Sometimes it is easier and viable to pass the directory address and filename as variables to avoid hard-coding. More importantly so, when one doesn't want to hardcode the full address of the file and intend to use this full address many times. Let us see how we can do so while importing a dataset.

import pandas as pd
path = 'E:/Personal/Learning/Datasets/Book'
filename = 'titanic3.csv'
fullpath = path+'/'+filename
data = pd.read_csv(fullpath)

For such cases, alternatively, one can use the following snippet that uses the path.join method in an os package:

import pandas as pd
import os
path = 'E:/Personal/Learning/Datasets/Book'
filename = 'titanic3.csv'
fullpath = os.path.join(path,filename)
data = pd.read_csv(fullpath)

One advantage of using the latter method is that it trims the lagging or leading white spaces, if any, and gives the correct filename.

Reading a .txt dataset with a comma delimiter

Download the Customer Churn Model.txt dataset from the Google Drive folder and save it on your local drive. To read this dataset, the following code snippet will do:

import pandas as pd
data = read_csv('E:/Personal/Learning/Datasets/Book/Customer Churn Model.txt')

As you can see, although it's a text file, it can be read easily using the read_csv method without even specifying any other argument of the method.

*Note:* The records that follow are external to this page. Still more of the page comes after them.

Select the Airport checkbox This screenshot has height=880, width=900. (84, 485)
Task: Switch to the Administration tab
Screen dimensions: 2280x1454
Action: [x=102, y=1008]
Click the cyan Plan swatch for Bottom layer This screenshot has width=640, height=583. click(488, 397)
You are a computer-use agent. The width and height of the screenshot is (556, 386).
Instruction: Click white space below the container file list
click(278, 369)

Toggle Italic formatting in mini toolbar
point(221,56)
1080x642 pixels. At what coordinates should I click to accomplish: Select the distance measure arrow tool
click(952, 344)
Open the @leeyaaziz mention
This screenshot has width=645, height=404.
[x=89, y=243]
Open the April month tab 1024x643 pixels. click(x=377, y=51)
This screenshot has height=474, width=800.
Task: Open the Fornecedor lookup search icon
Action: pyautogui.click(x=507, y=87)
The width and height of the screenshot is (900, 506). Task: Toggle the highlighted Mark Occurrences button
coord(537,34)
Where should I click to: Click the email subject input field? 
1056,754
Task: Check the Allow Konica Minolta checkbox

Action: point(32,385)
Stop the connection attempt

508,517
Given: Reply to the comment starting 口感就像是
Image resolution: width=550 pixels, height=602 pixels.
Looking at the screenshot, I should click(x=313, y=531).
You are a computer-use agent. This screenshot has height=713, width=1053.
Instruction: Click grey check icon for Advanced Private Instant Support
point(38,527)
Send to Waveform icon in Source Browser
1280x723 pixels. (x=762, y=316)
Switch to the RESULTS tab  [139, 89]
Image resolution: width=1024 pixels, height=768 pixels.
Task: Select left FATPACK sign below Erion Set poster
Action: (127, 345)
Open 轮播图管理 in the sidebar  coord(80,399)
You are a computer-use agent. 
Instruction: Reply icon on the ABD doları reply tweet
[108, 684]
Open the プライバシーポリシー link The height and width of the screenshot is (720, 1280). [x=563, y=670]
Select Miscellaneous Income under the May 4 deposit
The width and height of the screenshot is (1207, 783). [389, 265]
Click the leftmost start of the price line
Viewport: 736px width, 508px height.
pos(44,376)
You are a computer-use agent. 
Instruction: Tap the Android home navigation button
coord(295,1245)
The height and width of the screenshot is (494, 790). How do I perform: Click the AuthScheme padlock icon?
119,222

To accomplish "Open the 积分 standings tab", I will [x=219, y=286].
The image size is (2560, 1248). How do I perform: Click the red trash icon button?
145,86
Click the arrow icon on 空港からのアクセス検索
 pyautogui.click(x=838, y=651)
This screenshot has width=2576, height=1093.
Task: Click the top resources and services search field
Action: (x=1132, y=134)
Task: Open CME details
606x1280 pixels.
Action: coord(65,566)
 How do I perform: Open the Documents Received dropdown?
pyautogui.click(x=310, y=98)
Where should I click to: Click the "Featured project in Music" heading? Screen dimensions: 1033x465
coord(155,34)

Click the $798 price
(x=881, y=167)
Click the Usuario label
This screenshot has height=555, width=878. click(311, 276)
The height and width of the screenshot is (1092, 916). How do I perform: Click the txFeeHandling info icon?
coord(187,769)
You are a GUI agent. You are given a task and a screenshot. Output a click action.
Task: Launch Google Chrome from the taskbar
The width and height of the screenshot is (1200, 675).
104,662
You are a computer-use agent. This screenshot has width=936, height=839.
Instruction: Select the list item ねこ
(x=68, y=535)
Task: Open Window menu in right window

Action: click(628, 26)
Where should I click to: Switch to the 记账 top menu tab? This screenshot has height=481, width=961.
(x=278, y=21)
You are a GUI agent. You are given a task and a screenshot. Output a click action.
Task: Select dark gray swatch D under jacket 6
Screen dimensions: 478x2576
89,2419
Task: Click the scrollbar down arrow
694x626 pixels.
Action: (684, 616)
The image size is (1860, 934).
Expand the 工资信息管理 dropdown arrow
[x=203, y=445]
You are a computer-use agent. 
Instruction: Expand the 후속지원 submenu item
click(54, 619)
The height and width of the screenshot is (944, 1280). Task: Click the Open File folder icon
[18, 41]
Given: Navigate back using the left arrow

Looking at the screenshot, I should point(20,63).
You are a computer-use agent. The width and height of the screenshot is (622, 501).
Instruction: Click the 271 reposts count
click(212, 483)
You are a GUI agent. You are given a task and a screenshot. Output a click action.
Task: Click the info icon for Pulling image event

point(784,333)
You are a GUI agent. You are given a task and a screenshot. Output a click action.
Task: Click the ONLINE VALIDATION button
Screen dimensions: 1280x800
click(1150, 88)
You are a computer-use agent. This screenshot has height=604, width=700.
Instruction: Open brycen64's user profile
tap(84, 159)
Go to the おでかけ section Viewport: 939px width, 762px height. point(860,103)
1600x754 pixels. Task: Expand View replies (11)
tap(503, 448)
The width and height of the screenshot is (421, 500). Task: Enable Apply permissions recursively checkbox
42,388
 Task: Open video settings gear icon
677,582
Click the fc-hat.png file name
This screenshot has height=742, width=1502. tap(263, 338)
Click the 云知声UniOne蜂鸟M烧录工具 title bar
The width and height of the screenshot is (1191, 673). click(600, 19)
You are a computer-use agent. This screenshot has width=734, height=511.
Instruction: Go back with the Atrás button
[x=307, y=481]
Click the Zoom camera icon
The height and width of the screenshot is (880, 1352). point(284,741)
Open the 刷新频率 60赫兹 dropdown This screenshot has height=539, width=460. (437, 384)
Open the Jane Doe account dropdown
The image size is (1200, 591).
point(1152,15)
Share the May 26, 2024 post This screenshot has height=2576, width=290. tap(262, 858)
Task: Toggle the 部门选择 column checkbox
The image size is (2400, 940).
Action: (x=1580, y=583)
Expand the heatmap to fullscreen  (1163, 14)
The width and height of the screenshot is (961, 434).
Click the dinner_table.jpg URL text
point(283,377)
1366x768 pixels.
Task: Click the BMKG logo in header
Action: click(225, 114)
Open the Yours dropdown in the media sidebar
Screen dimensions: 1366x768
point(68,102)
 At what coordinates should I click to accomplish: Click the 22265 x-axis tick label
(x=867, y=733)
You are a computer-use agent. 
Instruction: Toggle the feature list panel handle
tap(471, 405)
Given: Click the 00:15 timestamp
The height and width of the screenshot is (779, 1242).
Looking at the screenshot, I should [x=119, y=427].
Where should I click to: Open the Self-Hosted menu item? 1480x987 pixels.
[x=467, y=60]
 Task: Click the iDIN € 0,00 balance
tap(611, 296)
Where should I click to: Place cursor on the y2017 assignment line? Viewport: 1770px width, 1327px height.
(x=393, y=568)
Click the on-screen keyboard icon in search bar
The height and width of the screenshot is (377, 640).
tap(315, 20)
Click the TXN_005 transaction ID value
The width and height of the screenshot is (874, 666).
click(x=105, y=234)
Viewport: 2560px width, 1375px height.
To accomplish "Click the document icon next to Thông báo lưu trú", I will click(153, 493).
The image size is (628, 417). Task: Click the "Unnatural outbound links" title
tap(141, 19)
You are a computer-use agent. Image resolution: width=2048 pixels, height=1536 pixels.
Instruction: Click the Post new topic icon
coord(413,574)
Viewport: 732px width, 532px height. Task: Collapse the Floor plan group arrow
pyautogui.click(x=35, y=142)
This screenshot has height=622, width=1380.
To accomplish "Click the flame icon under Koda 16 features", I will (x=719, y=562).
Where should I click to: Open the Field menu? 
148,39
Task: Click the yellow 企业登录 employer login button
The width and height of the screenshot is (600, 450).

Specifying the column names of a dataset from a list

We just read the Customer Churn Model.txt file in the last segment with the default column names. But, what if we want to rename some or all of the column names? Or, what if the column names are not there already and we want to assign names to columns from a list (let's say, available in a CSV file).

Look for a CSV file called Customer Churn Columns.csv in the Google Drive and download it. I have put English alphabets as placeholders for the column names in this file. We shall use this file to create a list of column names to be passed on to the dataset. You can change the names in the CSV files, if you like, and see how they are incorporated as column names.

The following code snippet will give the name of the column names of the dataset we just read:

import pandas as pd
data = pd.read_csv('E:/Personal/Learning/Datasets/Book/Customer Churn Model.txt')
data.columns.values

If you run it on one of the IDEs, you should get the following screenshot as the output:

Fig. 2.2: The column names in the Customer Churn Model.txt dataset

This basically lists all the column names of the dataset. Let us now go ahead and change the column names to the names we have in the Customer Churn Columns.csv file.

data_columns = pd.read_csv('E:/Personal/Learning/Predictive Modeling Book/Book Datasets/Customer Churn Columns.csv')
data_column_list = data_columns['Column_Names'].tolist()
data=pd.read_csv('E:/Personal/Learning/Predictive Modeling Book/Book Datasets/Customer Churn Model.txt',header=None,names=data_column_list)
data.columns.values

The output after running this snippet should look like the following screenshot (if you haven't made any changes to the values in the Customer Churn Columns.csv file):

Fig. 2.3: The column names in the Customer Churn Columnsl.txt dataset which have been passed to the data frame data

The key steps in this process are:

  • Sub-setting the particular column (containing the column names) and converting it to a list—done in the second line
  • Passing the header=None and names=name of the list containing the column names(data_column_list in this case) in the read_csv method

If some of the terms, such as sub-setting don't make sense now, just remember that it is an act of selecting a combination of particular rows or columns of the dataset. We will discuss this in detail in the next chapter.